### Exercise directions
In the data from the beginning through the line that contains "This screenshot has width=1999, height=957.", substitute "Billing accounts" for "Cloud accounts" and change nothing else. Give back only those lines, without the pictures.

>> BEGIN

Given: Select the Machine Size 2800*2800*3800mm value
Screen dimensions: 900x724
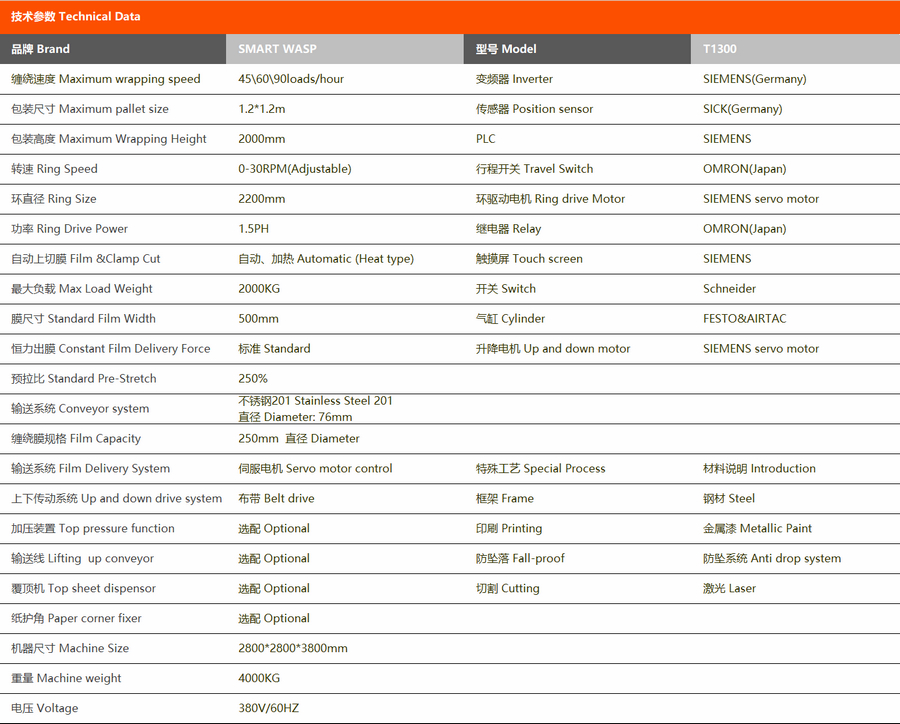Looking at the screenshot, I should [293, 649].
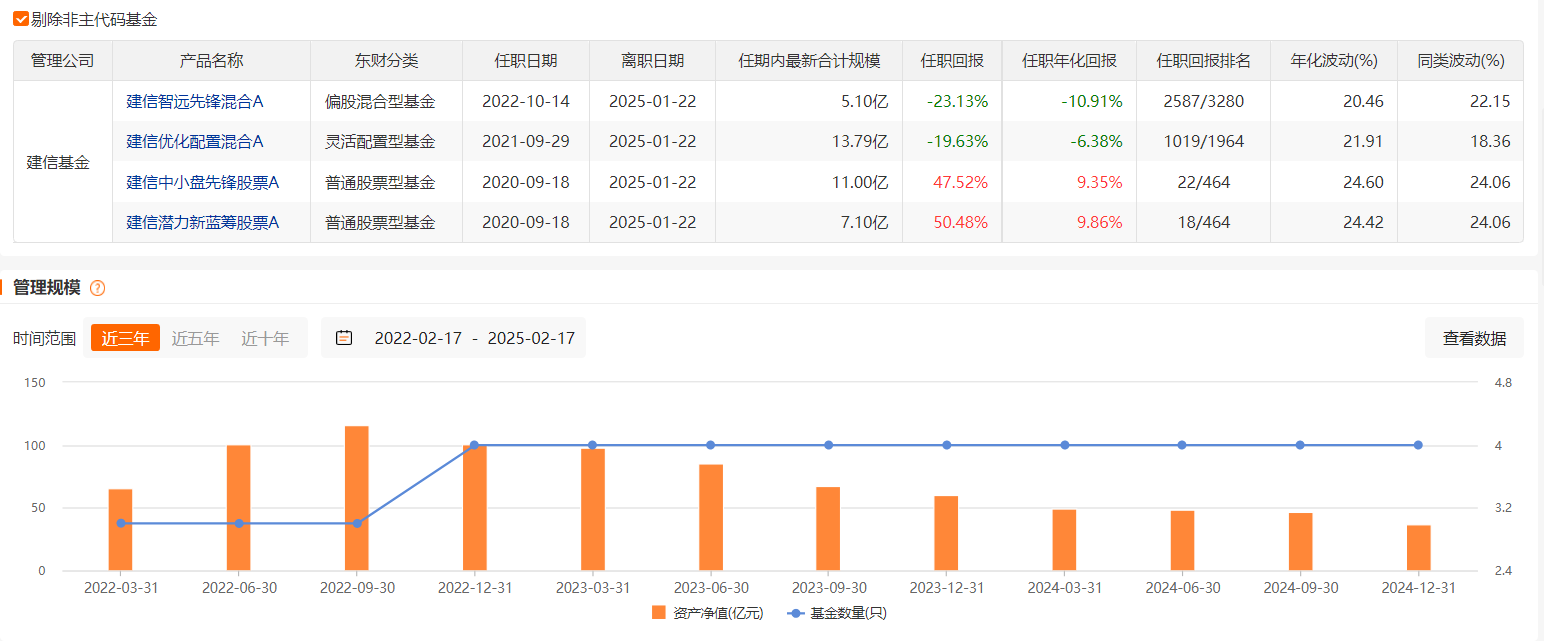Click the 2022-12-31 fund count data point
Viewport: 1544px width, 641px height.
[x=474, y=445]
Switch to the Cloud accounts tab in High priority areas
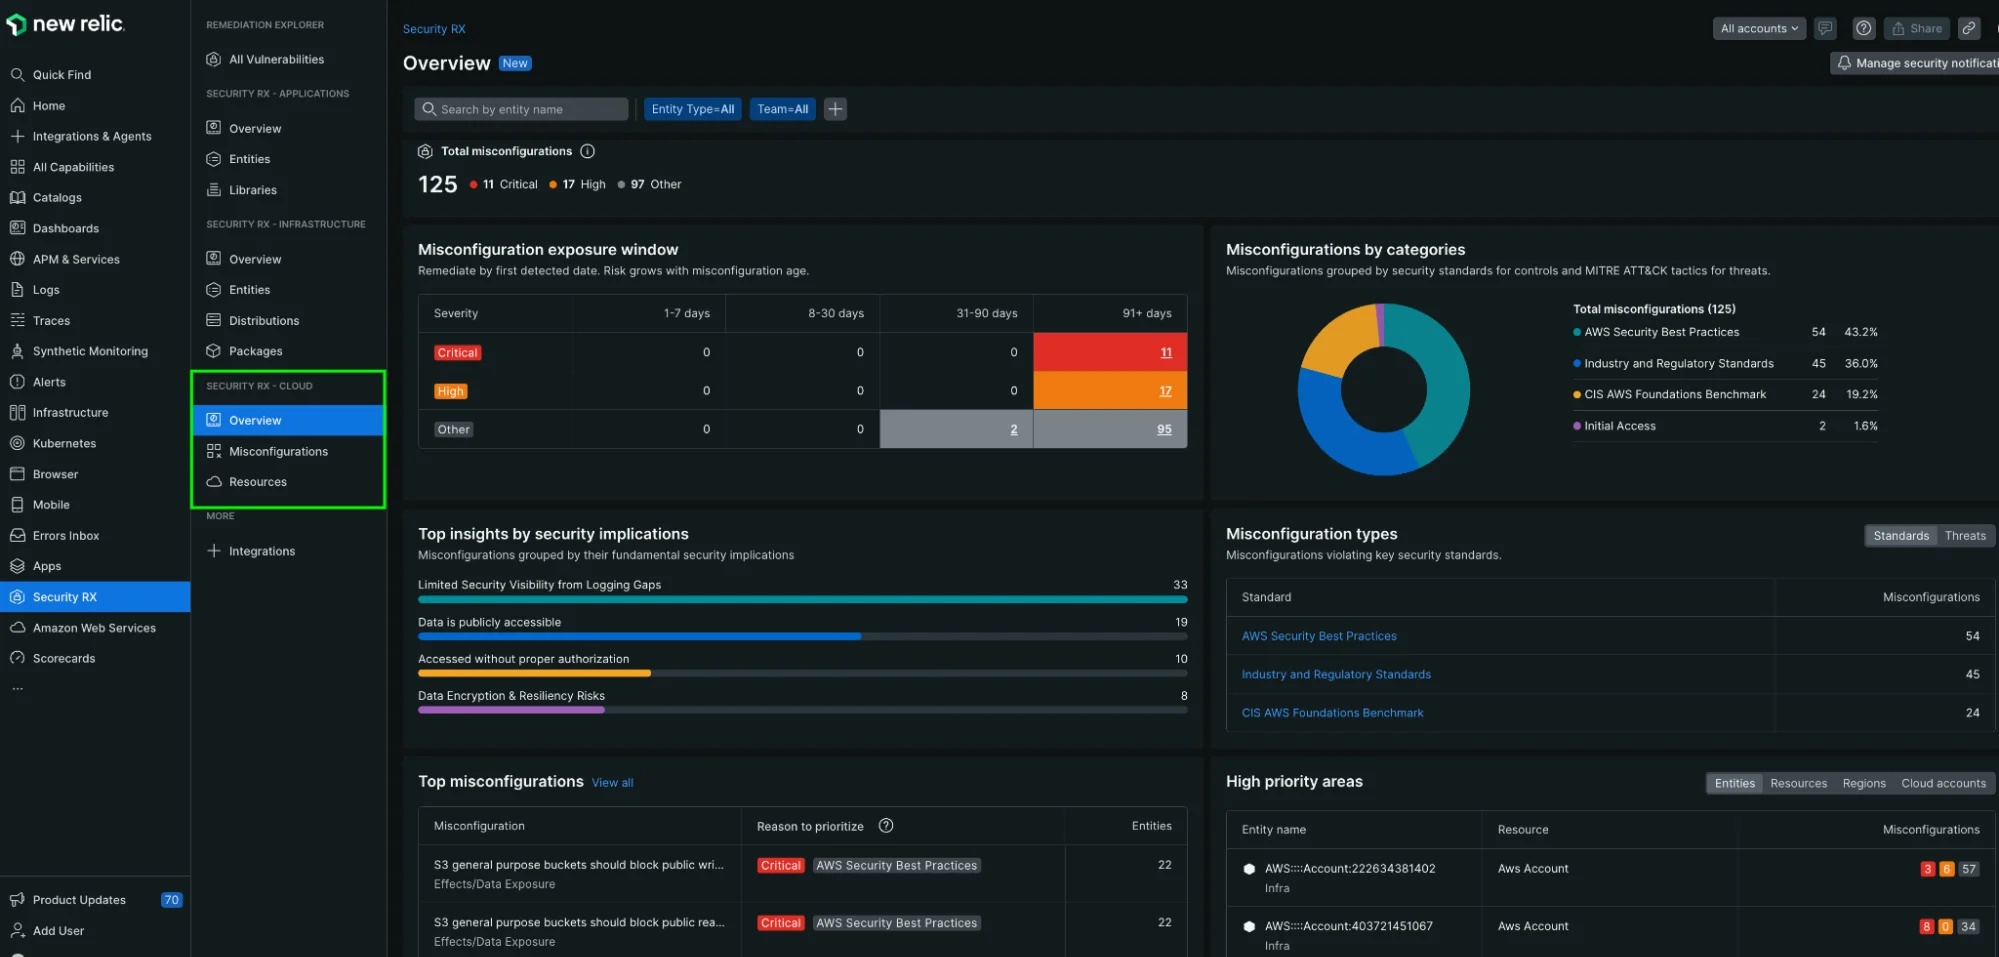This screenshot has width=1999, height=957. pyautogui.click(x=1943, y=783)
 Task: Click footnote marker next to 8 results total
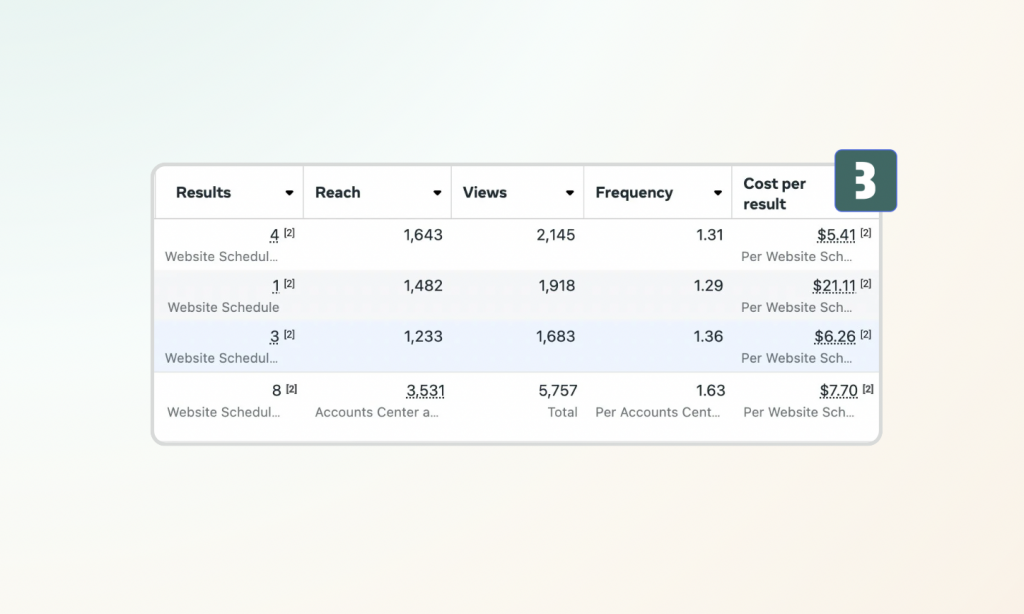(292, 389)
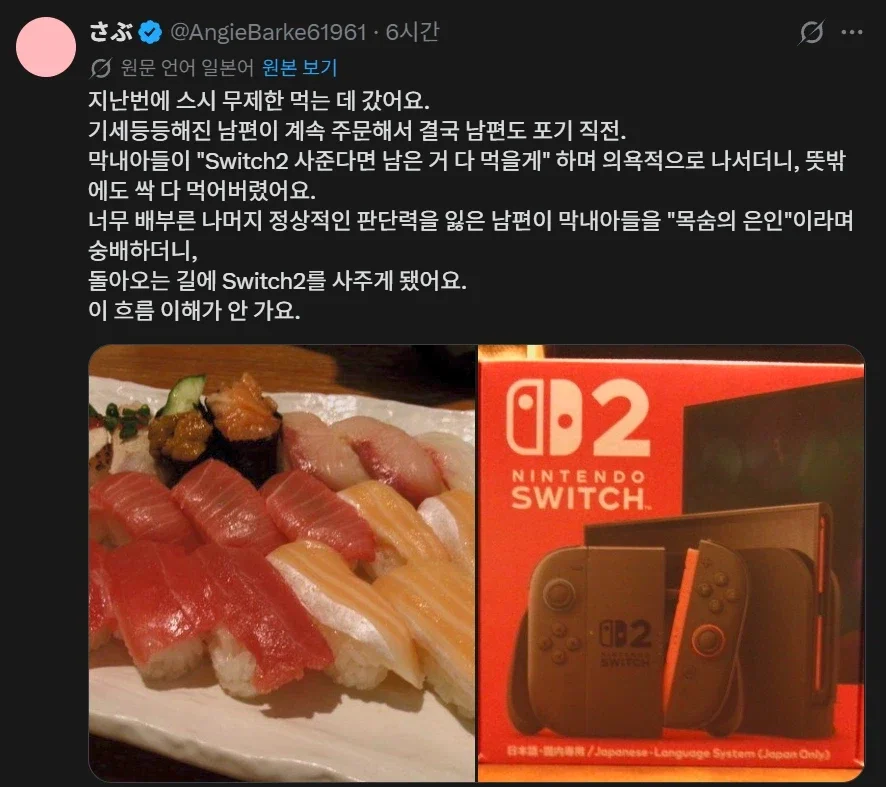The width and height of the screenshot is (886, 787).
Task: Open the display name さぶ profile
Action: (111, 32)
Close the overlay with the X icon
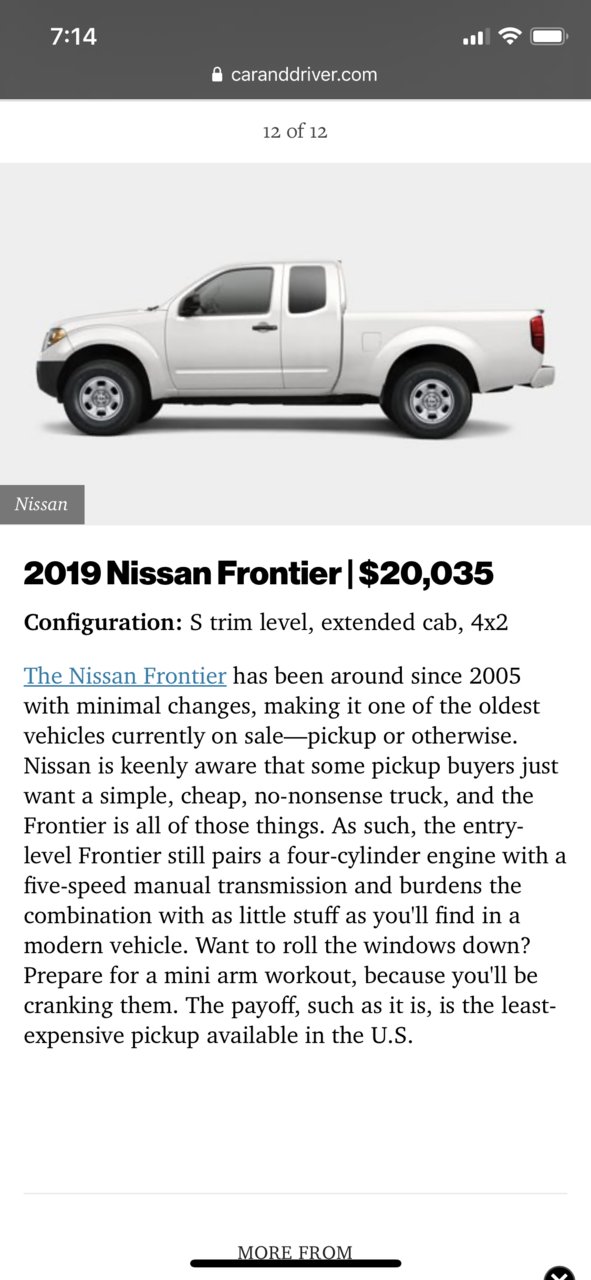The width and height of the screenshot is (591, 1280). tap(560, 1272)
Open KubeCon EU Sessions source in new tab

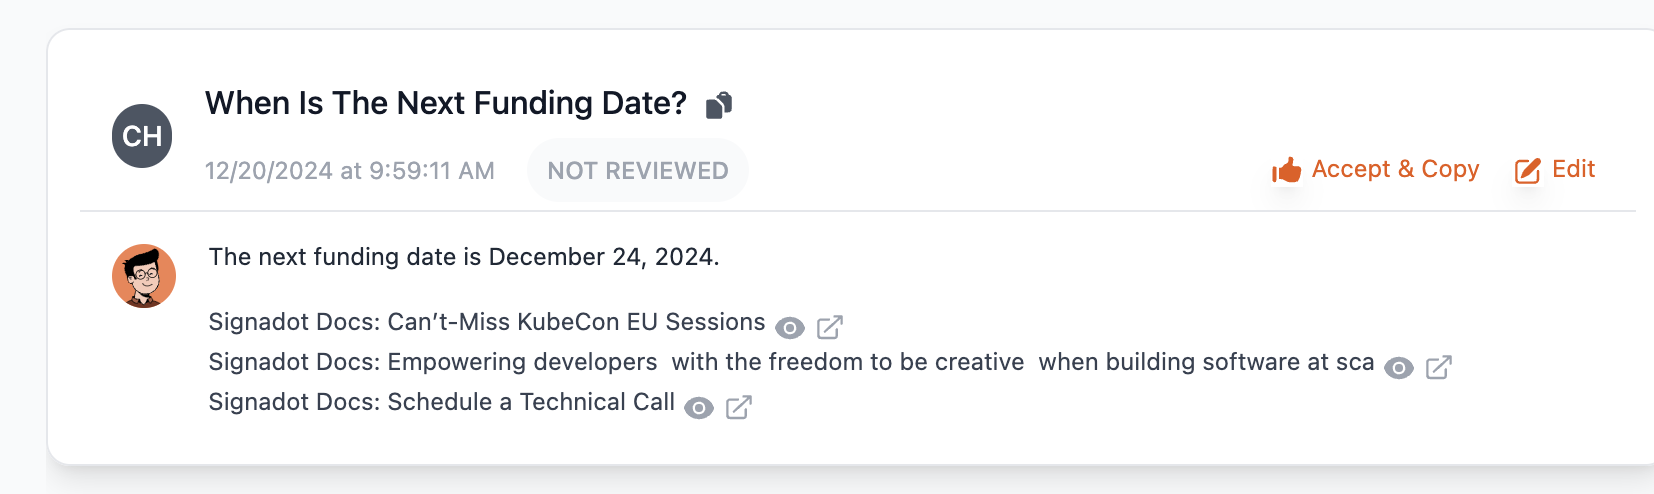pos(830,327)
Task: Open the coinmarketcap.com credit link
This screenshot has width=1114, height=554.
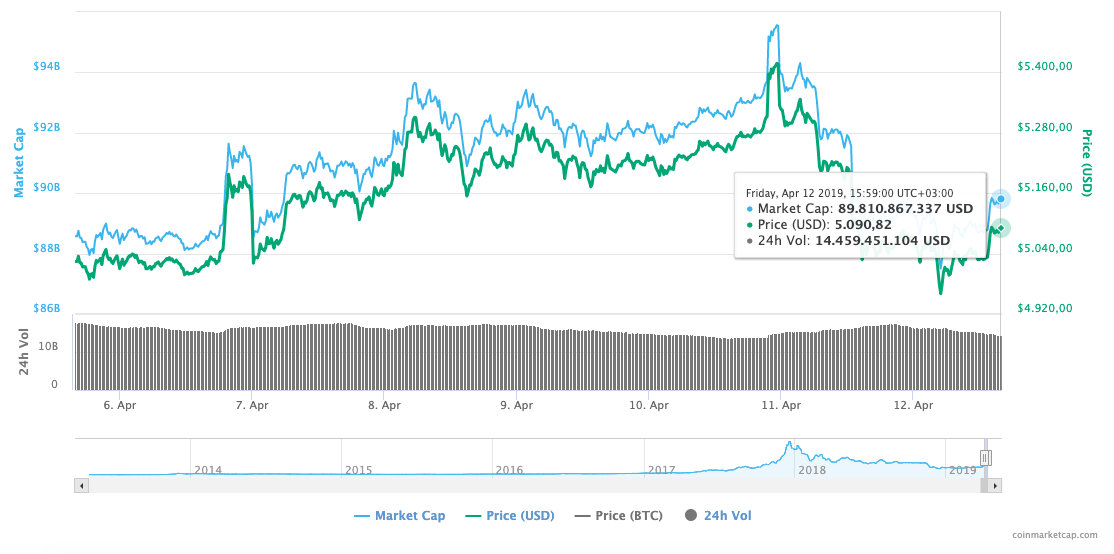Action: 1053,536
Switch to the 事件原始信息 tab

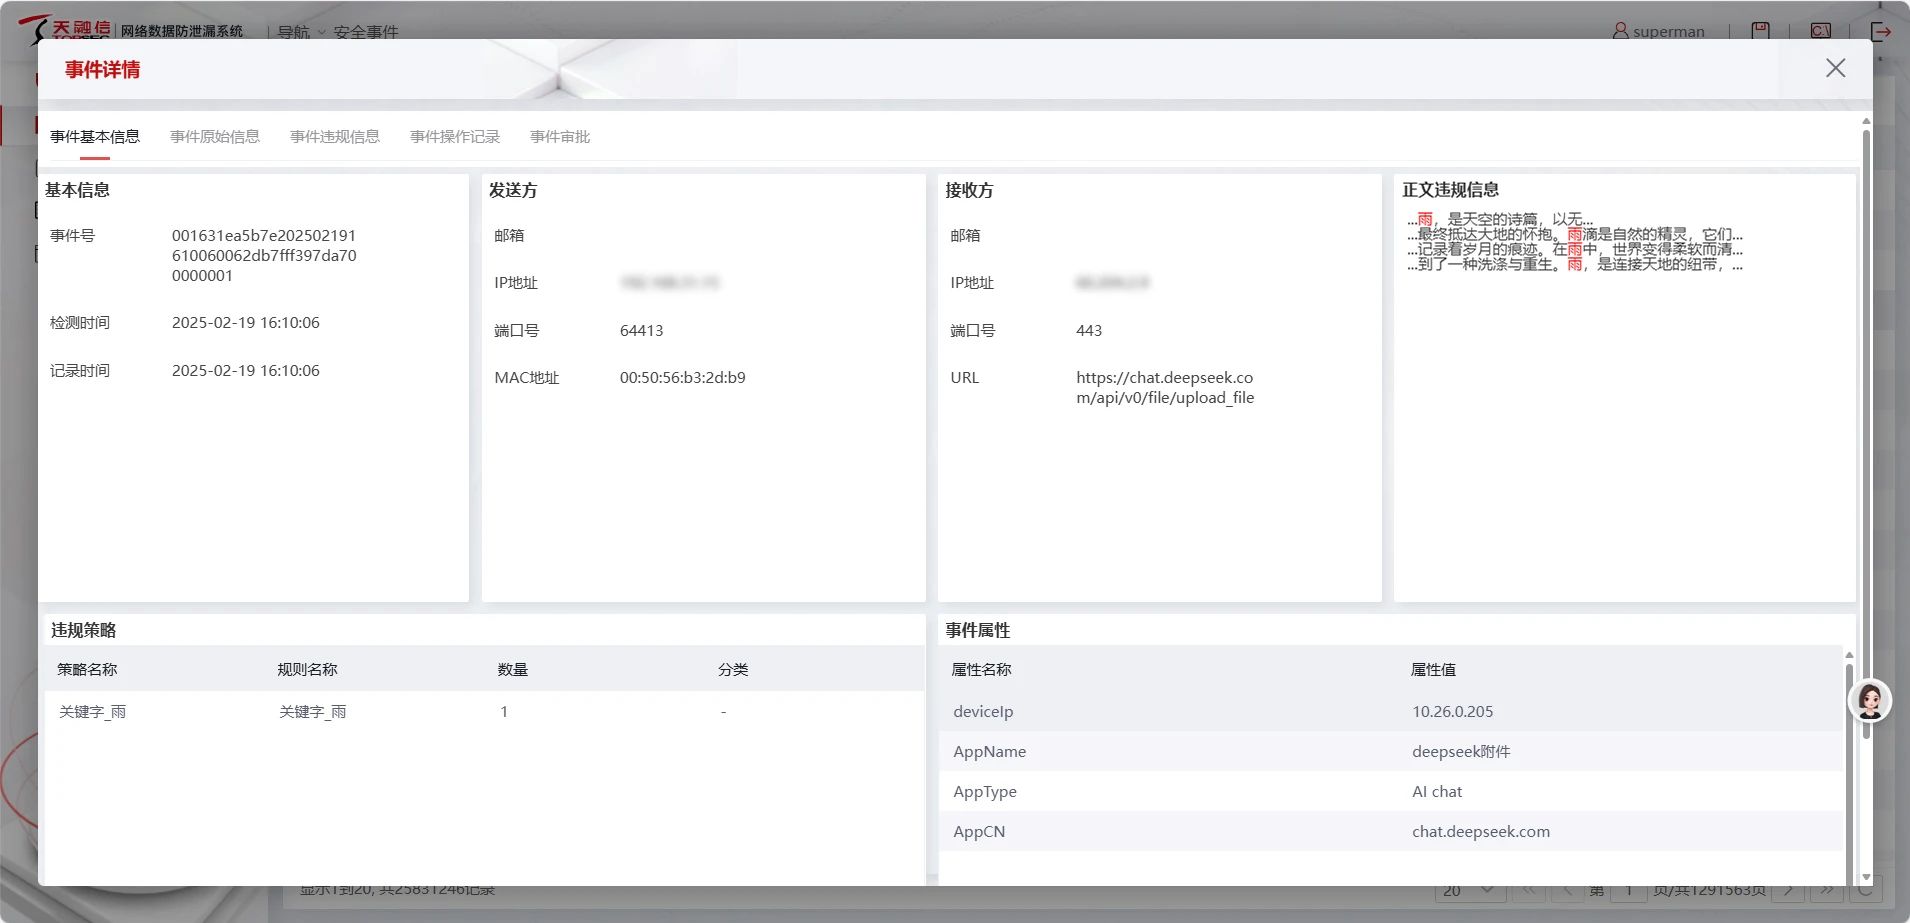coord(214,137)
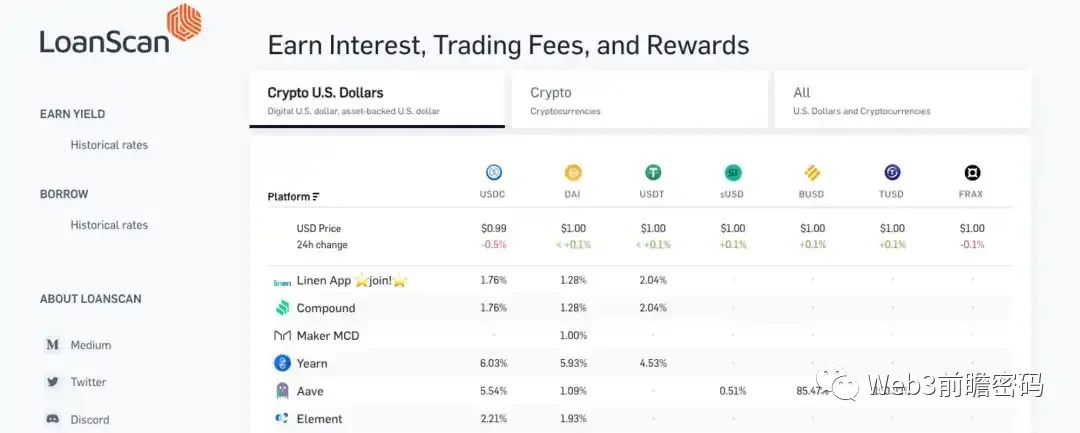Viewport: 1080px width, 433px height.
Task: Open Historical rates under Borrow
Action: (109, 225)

>> END

### Worked answer
Given: Select the Machine Size 2800*2800*3800mm value
Screen dimensions: 900x724
Looking at the screenshot, I should [293, 649].
Click the 2022-12-31 fund count data point
Viewport: 1544px width, 641px height.
[x=474, y=445]
Switch to the Billing accounts tab in High priority areas
This screenshot has width=1999, height=957. pyautogui.click(x=1943, y=783)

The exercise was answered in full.